REQUIRED WORK: Copy every record below exactly.

DATA SHOWN:
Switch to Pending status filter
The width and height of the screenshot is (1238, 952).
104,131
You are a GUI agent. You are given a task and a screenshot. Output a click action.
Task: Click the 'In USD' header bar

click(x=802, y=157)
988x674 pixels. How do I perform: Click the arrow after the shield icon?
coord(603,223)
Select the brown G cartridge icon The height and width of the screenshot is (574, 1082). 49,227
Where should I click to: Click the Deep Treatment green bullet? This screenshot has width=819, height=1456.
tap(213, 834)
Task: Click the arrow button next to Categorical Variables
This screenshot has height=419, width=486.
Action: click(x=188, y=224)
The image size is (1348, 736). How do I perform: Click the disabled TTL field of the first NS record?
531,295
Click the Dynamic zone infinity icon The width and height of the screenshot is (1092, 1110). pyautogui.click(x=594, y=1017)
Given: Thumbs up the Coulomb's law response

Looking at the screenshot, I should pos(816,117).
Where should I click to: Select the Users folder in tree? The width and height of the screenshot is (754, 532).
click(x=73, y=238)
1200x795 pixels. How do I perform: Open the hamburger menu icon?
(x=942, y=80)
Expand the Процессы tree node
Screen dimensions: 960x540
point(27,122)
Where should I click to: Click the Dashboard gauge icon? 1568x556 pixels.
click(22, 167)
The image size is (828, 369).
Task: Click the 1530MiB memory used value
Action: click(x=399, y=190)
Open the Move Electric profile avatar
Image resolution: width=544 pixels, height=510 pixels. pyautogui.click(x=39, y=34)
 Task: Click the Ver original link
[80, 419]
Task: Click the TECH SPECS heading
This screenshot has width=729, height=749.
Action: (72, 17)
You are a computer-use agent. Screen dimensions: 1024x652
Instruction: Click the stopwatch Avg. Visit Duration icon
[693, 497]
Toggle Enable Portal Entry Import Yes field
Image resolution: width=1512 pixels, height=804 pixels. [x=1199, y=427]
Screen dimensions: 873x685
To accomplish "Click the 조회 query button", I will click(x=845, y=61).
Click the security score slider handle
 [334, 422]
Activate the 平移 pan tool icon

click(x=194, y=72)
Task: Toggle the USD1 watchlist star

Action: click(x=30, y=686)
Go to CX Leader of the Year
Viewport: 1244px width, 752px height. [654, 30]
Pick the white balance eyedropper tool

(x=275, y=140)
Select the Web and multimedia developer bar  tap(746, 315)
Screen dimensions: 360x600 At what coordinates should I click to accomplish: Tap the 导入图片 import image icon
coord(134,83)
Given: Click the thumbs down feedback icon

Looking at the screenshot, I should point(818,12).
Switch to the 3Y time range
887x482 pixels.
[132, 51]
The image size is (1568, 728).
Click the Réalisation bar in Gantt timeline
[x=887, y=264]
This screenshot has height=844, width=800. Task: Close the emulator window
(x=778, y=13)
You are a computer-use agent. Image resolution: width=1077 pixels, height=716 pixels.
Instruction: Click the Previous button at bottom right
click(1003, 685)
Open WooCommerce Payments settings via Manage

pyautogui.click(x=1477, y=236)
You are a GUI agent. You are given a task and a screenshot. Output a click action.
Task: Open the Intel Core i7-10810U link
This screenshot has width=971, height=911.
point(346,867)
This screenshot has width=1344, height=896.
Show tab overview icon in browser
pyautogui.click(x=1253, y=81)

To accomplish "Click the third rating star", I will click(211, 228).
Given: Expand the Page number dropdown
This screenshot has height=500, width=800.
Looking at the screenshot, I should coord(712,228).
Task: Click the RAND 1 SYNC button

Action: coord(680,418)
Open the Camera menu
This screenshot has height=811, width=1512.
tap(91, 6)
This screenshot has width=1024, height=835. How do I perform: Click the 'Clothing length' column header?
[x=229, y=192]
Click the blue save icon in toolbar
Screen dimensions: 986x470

RESPONSE FOR THIS EXERCISE:
Switch to Pending status filter
The width and height of the screenshot is (1238, 952).
104,131
You are a GUI agent. You are given a task and a screenshot. Output a click action.
Task: Click the 'In USD' header bar

click(x=802, y=157)
988x674 pixels. How do I perform: Click the arrow after the shield icon?
coord(603,223)
Select the brown G cartridge icon The height and width of the screenshot is (574, 1082). 49,227
Where should I click to: Click the Deep Treatment green bullet? This screenshot has width=819, height=1456.
tap(213, 834)
Task: Click the arrow button next to Categorical Variables
This screenshot has height=419, width=486.
Action: click(x=188, y=224)
The image size is (1348, 736). How do I perform: Click the disabled TTL field of the first NS record?
531,295
Click the Dynamic zone infinity icon The width and height of the screenshot is (1092, 1110). pyautogui.click(x=594, y=1017)
Given: Thumbs up the Coulomb's law response

Looking at the screenshot, I should pos(816,117).
Where should I click to: Select the Users folder in tree? The width and height of the screenshot is (754, 532).
click(x=73, y=238)
1200x795 pixels. How do I perform: Open the hamburger menu icon?
(x=942, y=80)
Expand the Процессы tree node
Screen dimensions: 960x540
point(27,122)
Where should I click to: Click the Dashboard gauge icon? 1568x556 pixels.
click(22, 167)
The image size is (828, 369).
Task: Click the 1530MiB memory used value
Action: click(x=399, y=190)
Open the Move Electric profile avatar
Image resolution: width=544 pixels, height=510 pixels. pyautogui.click(x=39, y=34)
 Task: Click the Ver original link
[80, 419]
Task: Click the TECH SPECS heading
This screenshot has width=729, height=749.
Action: (72, 17)
You are a computer-use agent. Screen dimensions: 1024x652
Instruction: Click the stopwatch Avg. Visit Duration icon
[693, 497]
Toggle Enable Portal Entry Import Yes field
Image resolution: width=1512 pixels, height=804 pixels. [x=1199, y=427]
Screen dimensions: 873x685
To accomplish "Click the 조회 query button", I will click(x=845, y=61).
Click the security score slider handle
 [334, 422]
Activate the 平移 pan tool icon

click(x=194, y=72)
Task: Toggle the USD1 watchlist star

Action: click(x=30, y=686)
Go to CX Leader of the Year
Viewport: 1244px width, 752px height. [654, 30]
Pick the white balance eyedropper tool

(x=275, y=140)
Select the Web and multimedia developer bar  tap(746, 315)
Screen dimensions: 360x600 At what coordinates should I click to accomplish: Tap the 导入图片 import image icon
coord(134,83)
Given: Click the thumbs down feedback icon

Looking at the screenshot, I should point(818,12).
Switch to the 3Y time range
887x482 pixels.
[132, 51]
The image size is (1568, 728).
Click the Réalisation bar in Gantt timeline
[x=887, y=264]
This screenshot has height=844, width=800. Task: Close the emulator window
(x=778, y=13)
You are a computer-use agent. Image resolution: width=1077 pixels, height=716 pixels.
Instruction: Click the Previous button at bottom right
click(1003, 685)
Open WooCommerce Payments settings via Manage

pyautogui.click(x=1477, y=236)
You are a GUI agent. You are given a task and a screenshot. Output a click action.
Task: Open the Intel Core i7-10810U link
This screenshot has width=971, height=911.
point(346,867)
This screenshot has width=1344, height=896.
Show tab overview icon in browser
pyautogui.click(x=1253, y=81)

To accomplish "Click the third rating star", I will click(211, 228).
Given: Expand the Page number dropdown
This screenshot has height=500, width=800.
Looking at the screenshot, I should coord(712,228).
Task: Click the RAND 1 SYNC button

Action: coord(680,418)
Open the Camera menu
This screenshot has height=811, width=1512.
tap(91, 6)
This screenshot has width=1024, height=835. How do I perform: Click the 'Clothing length' column header?
[x=229, y=192]
Click the blue save icon in toolbar
Screen dimensions: 986x470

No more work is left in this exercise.